Unicode encoding methods
Following are the three basic Unicode encoding methods:
Each can encode any character that has a defined code point. The encoding methods use different algorithms to convert code points into code units.
UTF-8 encoding uses 8-bit code units, and a UTF-8 encoded character is 1 to 4 code units wide. Basic U.S. English text can use UTF-8 encoding with each character encoded as a single code unit whose value equals the lower byte of the character’s code point.
UTF-16 encoding uses 16-bit code units, and UTF-16 encoded characters are 1 or 2 code units each.UTF-16 encoding represents more than 60,000 characters as single code units whose values equal the characters’ code points.
UTF-32 encoding uses 32-bit code units. A UTF-32 encoded character is always a single code unit. A UTF-32 code unit always has the same value as the character’s code point.
The UTF-16 and UTF-32 methods have alternate forms to enable storing code units as big endian (storing the most significant byte first in memory) or little endian (storing the least significant byte first in memory). The unmarked forms (UTF-16, UTF-32) are big endian unless the data is preceded by a byte-order mark (FEFFh).
Treating data as text is the evident choice for transferring strings or files that contain text. But one can also use text to transfer binary data by expressing the data in ASCII Hex format. Each byte is represented by a pair of ASCII codes that represent the byte’s two hexadecimal characters, which are in the range 0–9 and A–F. ASCII Hex can represent any numeric value using only the ASCII codes 30h–39h (to represent values 00h–09h) and 41h–46h (to represent values 0Ah–0Fh). Code that allows lower-case letters might also use 61h–66h (to represent 0ah–0fh). Instead of sending one byte to represent a value from 0 to 255, the transmitting computer sends two bytes, one for each character in the hex number that represents the byte. The receiving computer can convert the characters to numeric values or use the data in any way.

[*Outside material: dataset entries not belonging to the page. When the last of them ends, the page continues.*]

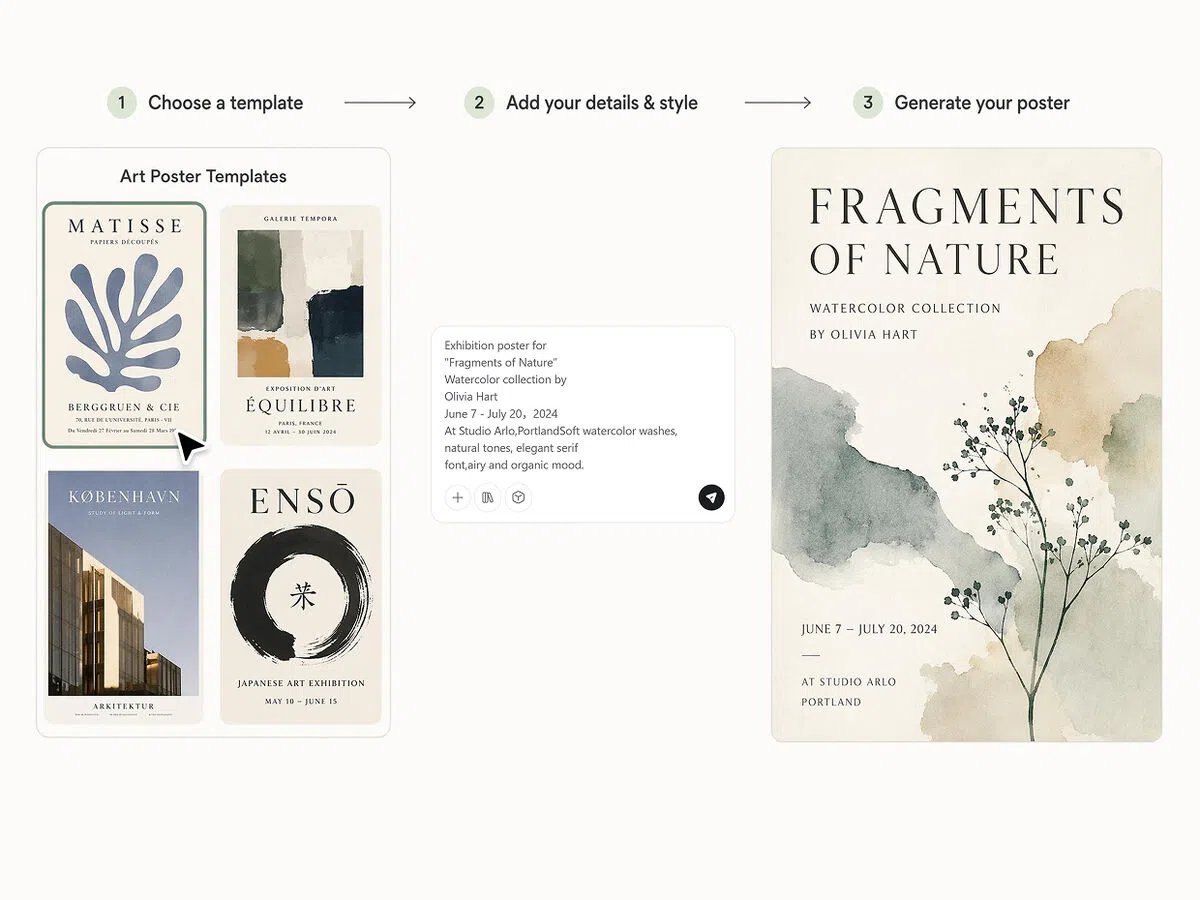This screenshot has width=1200, height=900.
Task: Click the Choose a template step label
Action: coord(225,103)
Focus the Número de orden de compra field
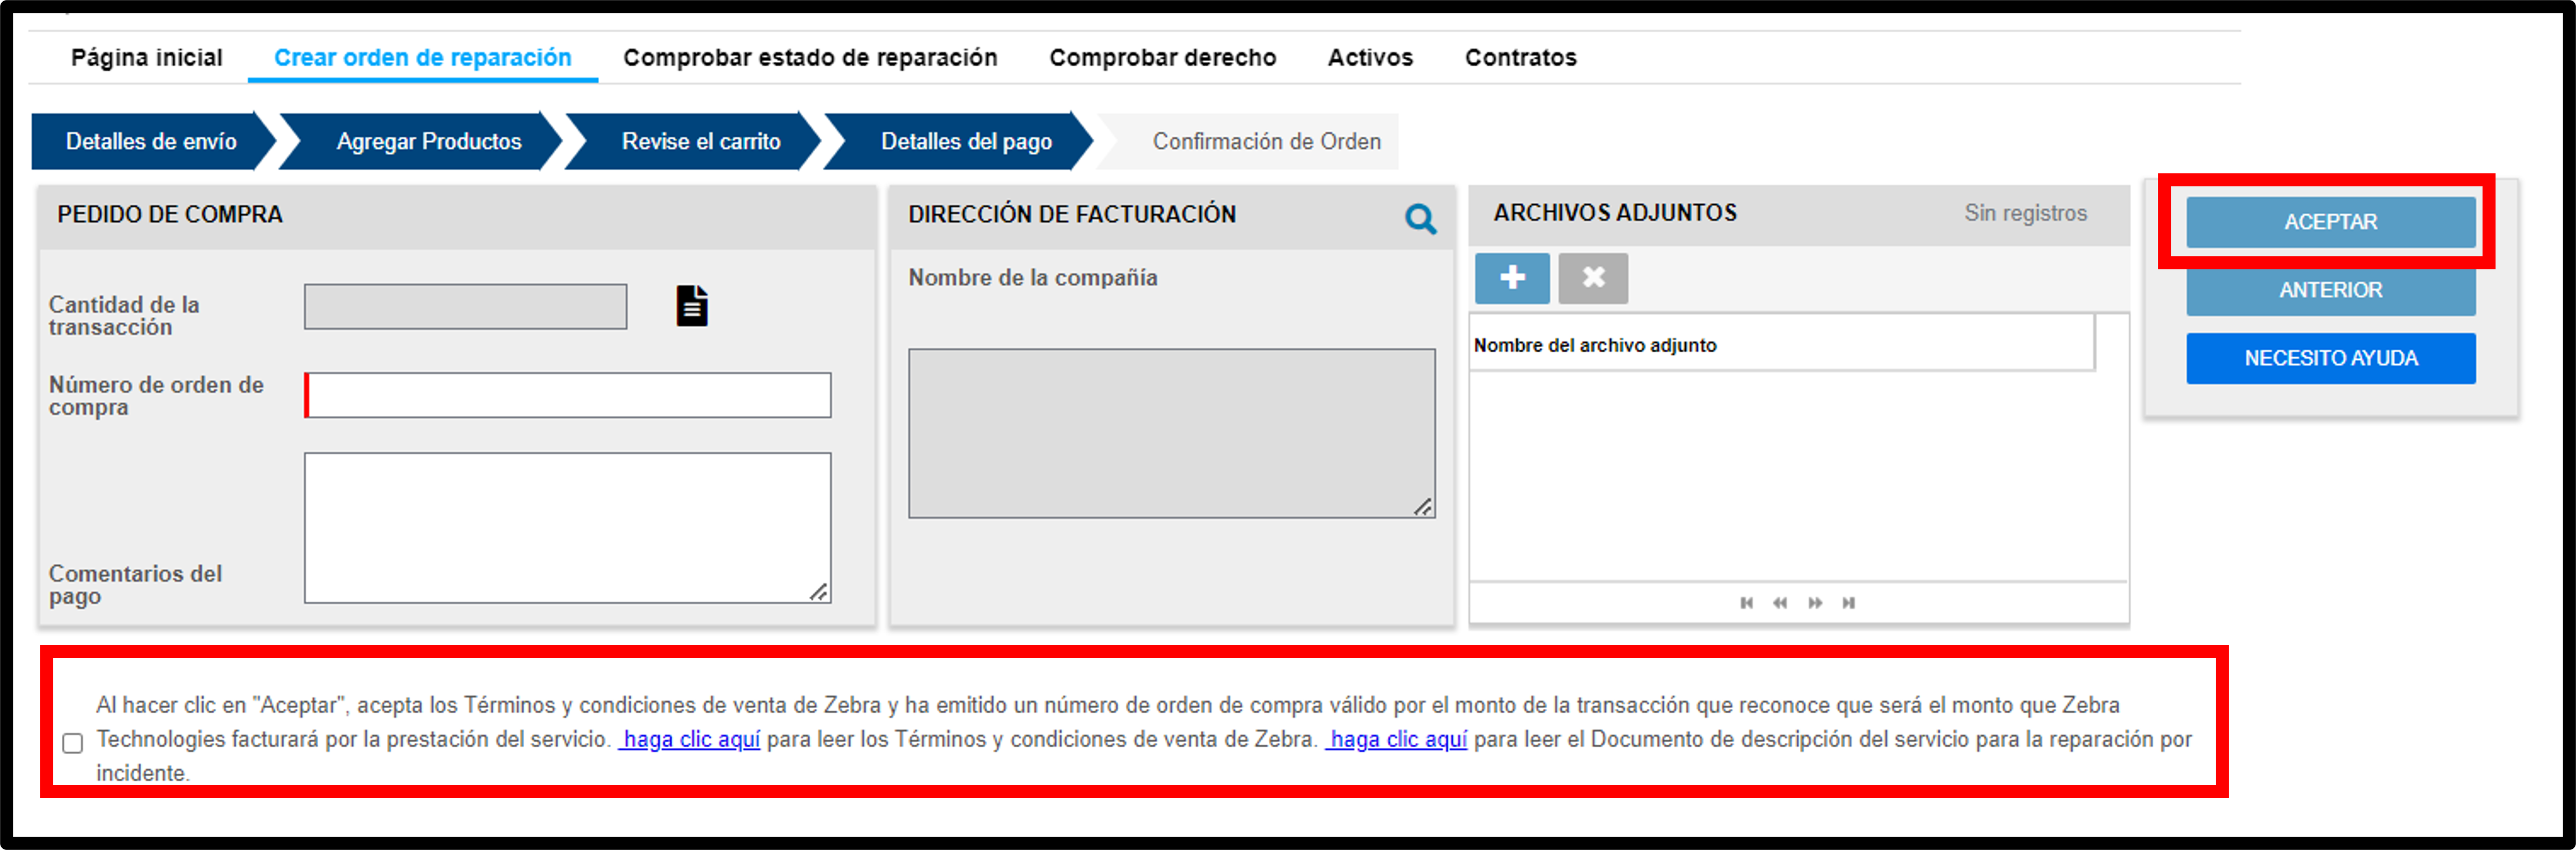 [567, 395]
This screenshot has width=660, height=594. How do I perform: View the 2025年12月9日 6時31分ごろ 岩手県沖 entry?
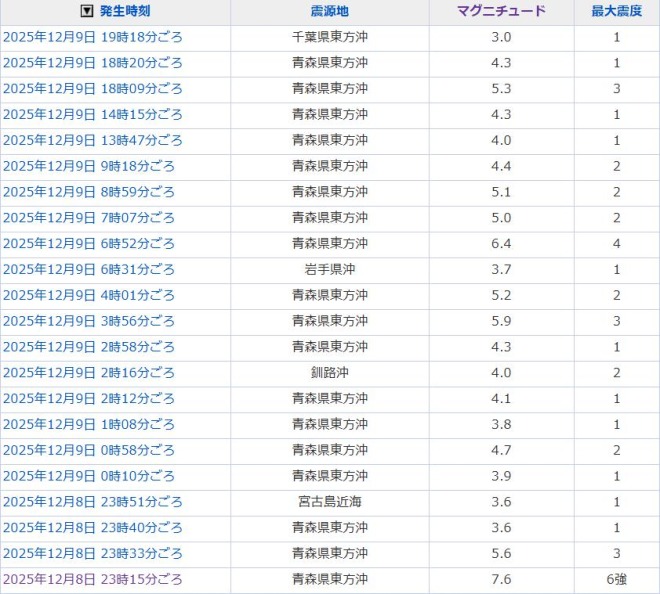click(89, 270)
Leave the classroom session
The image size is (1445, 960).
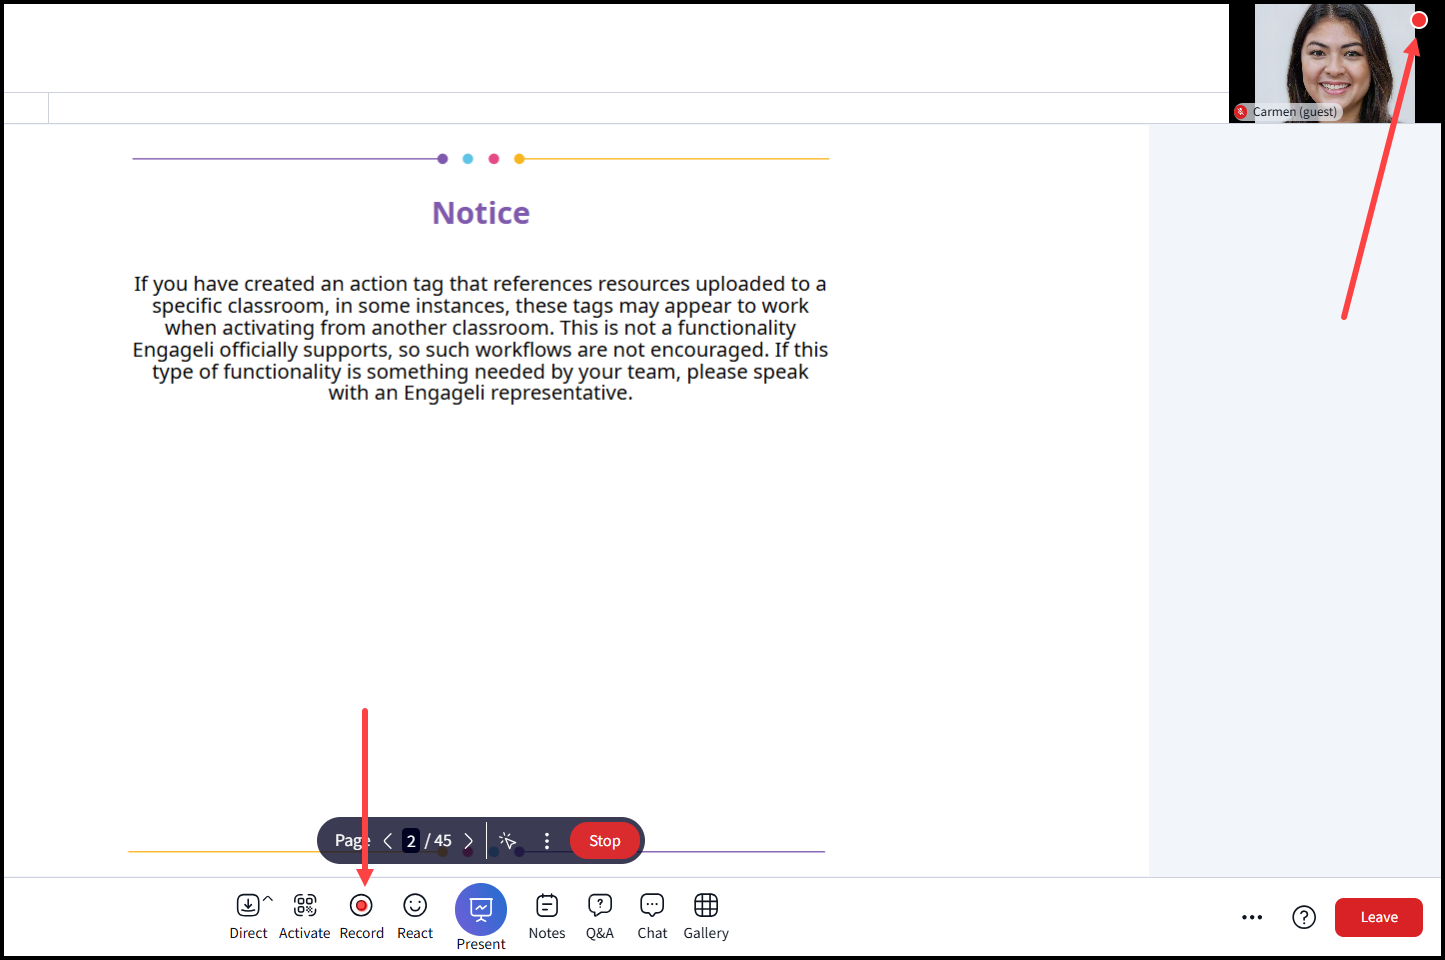(1378, 917)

For example, consider the decimal number: 225, Expressed as a binary number, it’s: 11100001
In hexadecimal, it’s: E1.
The ASCII codes for “E” and “1” are: 45h 31h.
So the binary representation of this value in ASCII hex consists of these two bytes: 01000101 00110001 .
A serial link using ASCII Hex format would send the decimal value 225 by transmitting the two bytes above.
- Each byte value requires two characters so data takes twice as long to transfer.
- Also, in most cases the application at each end must convert between ASCII hex and binary.
- One of the major reasons to use ASCII Hex is to free all of the other codes for other uses, such as flow-control codes, an end-of-file indicator, or network addresses.
- ASCII Hex also allows protocols that support only seven data bits to transmit any numeric value.